The 6-foot-7, 230-pound defenseman will have surgery after the swelling in the knee subsides. It’s the second time in 18 months he has suffered the injury.
If Morin has the surgery around Dec. 1, he should be ready around Sept. 1 and be able to participate in training camp next season, based on Sennett’s estimate.
“You’re not only waiting to get your muscle strength back and the ligament healing, but you’re also waiting to get that upper-end cutting, pivoting, agility, and response time" before returning, Sennett said. “For the professional athlete, that’s typically nine months. It really sets him up that you would expect him to be ready for camp next year.”
Sennett said it’s “always tough on athletes” when they are injured early in a season, “but it takes a little pressure off to be ready for the next season.”
According to Sennett, one in about 20 patients tears an ACL a second time.

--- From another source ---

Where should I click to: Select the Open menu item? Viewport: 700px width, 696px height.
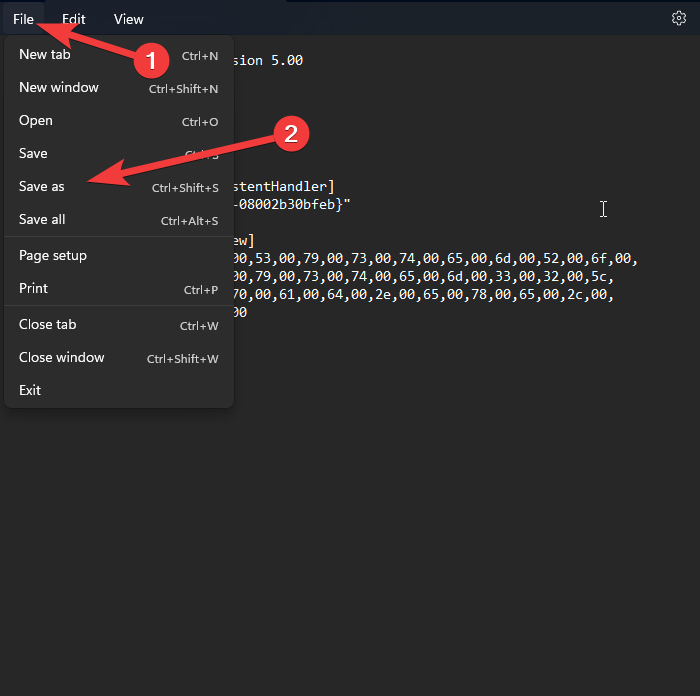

Former Eagles quarterback Sam Bradford and Detroit Red Wings forward Robby Fabbri are among the athletes who have come back from two torn ACLs in the same knee.
“Those were a couple years ago,” Fabbri told the Detroit Free Press after he was traded to the Red Wings last week, referring to his surgeries. “I feel great out there, and it’s not even on my mind when I am playing.”